=== Assigned task ===
The answer should be an exact repeat of the stretch of material below from the line containing "Task: Click green square beside 应用场景 heading" through the line containing "You are a computer-use agent. Image resolution: width=1499".

=== Provided data ===
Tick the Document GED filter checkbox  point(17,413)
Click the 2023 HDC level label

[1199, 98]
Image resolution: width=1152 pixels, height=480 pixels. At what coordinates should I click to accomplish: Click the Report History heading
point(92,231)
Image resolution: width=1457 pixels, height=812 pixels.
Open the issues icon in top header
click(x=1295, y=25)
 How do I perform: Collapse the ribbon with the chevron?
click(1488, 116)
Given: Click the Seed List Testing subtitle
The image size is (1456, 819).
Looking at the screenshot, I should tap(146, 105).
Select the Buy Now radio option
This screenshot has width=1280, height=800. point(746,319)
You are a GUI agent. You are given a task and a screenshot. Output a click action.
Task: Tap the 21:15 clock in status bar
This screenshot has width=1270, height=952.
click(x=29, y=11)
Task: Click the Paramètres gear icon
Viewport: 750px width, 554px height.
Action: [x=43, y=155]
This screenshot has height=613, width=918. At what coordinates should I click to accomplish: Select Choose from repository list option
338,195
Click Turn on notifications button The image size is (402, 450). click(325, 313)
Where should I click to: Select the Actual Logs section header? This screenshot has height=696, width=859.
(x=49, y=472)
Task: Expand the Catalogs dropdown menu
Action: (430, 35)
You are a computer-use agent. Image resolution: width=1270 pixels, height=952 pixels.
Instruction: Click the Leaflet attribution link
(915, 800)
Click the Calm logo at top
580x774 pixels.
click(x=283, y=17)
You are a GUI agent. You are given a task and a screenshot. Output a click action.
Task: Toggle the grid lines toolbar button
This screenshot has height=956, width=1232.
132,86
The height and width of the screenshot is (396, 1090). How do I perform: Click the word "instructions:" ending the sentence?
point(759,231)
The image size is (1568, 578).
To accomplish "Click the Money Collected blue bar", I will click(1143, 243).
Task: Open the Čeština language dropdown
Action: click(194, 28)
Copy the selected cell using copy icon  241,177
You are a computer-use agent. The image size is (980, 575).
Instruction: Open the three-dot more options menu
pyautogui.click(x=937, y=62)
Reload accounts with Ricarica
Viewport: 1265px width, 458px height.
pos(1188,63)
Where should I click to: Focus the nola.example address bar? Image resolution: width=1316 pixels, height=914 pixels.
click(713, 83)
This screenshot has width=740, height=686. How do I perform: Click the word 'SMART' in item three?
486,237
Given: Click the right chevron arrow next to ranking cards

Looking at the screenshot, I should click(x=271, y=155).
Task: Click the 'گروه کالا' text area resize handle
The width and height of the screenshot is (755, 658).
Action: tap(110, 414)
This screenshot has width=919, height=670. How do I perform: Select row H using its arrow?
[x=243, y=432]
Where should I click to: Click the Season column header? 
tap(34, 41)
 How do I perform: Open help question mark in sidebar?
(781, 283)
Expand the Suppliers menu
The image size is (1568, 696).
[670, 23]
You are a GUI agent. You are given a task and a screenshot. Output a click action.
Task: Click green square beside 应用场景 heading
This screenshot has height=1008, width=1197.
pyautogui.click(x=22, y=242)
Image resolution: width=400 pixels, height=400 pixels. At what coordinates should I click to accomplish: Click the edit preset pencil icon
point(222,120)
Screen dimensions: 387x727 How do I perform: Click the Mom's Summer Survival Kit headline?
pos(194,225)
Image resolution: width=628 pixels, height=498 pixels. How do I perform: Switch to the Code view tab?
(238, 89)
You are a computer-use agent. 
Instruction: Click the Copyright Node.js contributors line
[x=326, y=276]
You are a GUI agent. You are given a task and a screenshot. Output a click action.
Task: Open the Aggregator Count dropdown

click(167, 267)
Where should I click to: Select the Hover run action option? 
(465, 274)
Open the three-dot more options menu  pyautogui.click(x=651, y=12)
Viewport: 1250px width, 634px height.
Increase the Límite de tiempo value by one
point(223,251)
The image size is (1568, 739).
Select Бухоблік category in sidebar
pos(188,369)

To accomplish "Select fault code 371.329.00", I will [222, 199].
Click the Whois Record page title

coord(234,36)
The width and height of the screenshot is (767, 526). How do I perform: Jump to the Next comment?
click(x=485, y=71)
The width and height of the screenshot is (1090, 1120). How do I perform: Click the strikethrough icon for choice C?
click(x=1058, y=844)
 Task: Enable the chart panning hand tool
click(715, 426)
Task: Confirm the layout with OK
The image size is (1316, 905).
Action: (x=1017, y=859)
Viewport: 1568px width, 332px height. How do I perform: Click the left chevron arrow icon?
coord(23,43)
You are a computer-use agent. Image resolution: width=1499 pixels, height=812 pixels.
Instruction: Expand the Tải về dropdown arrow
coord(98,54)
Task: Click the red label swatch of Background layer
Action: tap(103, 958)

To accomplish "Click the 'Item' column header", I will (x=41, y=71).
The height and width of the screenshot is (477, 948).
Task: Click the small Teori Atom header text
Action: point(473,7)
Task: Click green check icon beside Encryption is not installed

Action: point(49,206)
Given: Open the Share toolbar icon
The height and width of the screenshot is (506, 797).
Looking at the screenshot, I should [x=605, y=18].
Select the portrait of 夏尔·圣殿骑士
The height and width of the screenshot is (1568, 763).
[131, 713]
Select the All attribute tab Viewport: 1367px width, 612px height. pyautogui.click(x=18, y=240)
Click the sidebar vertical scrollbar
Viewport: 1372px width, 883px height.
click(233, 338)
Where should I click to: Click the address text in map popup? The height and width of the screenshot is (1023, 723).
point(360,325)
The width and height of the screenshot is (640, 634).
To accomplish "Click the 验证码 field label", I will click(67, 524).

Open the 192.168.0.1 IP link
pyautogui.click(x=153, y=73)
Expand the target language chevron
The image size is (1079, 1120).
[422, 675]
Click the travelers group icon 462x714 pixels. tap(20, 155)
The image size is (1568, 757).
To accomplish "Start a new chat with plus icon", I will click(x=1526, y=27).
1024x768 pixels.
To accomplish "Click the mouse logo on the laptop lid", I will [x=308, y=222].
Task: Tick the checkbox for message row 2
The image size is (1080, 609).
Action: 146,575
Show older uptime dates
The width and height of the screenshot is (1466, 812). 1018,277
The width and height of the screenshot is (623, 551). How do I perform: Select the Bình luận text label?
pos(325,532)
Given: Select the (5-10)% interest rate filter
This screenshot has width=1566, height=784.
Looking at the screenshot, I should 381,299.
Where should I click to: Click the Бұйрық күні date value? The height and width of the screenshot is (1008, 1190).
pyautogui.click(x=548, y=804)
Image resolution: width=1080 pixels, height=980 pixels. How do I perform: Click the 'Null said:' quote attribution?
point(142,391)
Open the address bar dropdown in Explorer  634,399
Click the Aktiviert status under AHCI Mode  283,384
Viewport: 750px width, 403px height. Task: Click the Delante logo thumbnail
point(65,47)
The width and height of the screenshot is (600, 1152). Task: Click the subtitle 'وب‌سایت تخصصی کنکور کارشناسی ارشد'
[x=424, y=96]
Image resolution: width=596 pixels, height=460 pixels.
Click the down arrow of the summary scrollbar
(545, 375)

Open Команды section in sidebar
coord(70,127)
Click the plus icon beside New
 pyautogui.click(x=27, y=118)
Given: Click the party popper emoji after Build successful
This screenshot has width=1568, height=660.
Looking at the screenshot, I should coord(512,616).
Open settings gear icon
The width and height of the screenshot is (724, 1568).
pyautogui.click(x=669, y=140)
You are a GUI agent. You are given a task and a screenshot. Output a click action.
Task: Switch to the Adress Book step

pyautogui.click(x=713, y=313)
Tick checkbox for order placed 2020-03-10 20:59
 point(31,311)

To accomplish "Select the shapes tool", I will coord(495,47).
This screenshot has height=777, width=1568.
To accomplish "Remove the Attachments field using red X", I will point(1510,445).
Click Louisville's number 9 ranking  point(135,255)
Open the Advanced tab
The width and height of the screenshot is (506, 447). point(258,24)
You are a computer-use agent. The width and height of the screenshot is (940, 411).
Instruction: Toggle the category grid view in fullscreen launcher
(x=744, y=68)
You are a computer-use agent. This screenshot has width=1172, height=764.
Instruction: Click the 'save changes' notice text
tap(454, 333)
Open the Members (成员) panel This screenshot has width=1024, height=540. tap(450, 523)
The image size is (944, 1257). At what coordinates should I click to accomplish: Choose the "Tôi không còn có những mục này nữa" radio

=== Answer section ===
Task: Click green square beside 应用场景 heading
This screenshot has height=1008, width=1197.
pyautogui.click(x=22, y=242)
Image resolution: width=400 pixels, height=400 pixels. At what coordinates should I click to accomplish: Click the edit preset pencil icon
point(222,120)
Screen dimensions: 387x727 How do I perform: Click the Mom's Summer Survival Kit headline?
pos(194,225)
Image resolution: width=628 pixels, height=498 pixels. How do I perform: Switch to the Code view tab?
(238, 89)
You are a computer-use agent. 
Instruction: Click the Copyright Node.js contributors line
[x=326, y=276]
You are a GUI agent. You are given a task and a screenshot. Output a click action.
Task: Open the Aggregator Count dropdown

click(167, 267)
Where should I click to: Select the Hover run action option? 
(465, 274)
Open the three-dot more options menu  pyautogui.click(x=651, y=12)
Viewport: 1250px width, 634px height.
Increase the Límite de tiempo value by one
point(223,251)
The image size is (1568, 739).
Select Бухоблік category in sidebar
pos(188,369)

To accomplish "Select fault code 371.329.00", I will [222, 199].
Click the Whois Record page title

coord(234,36)
The width and height of the screenshot is (767, 526). How do I perform: Jump to the Next comment?
click(x=485, y=71)
The width and height of the screenshot is (1090, 1120). How do I perform: Click the strikethrough icon for choice C?
click(x=1058, y=844)
 Task: Enable the chart panning hand tool
click(715, 426)
Task: Confirm the layout with OK
The image size is (1316, 905).
Action: (x=1017, y=859)
Viewport: 1568px width, 332px height. How do I perform: Click the left chevron arrow icon?
coord(23,43)
You are a computer-use agent. Image resolution: width=1499 pixels, height=812 pixels.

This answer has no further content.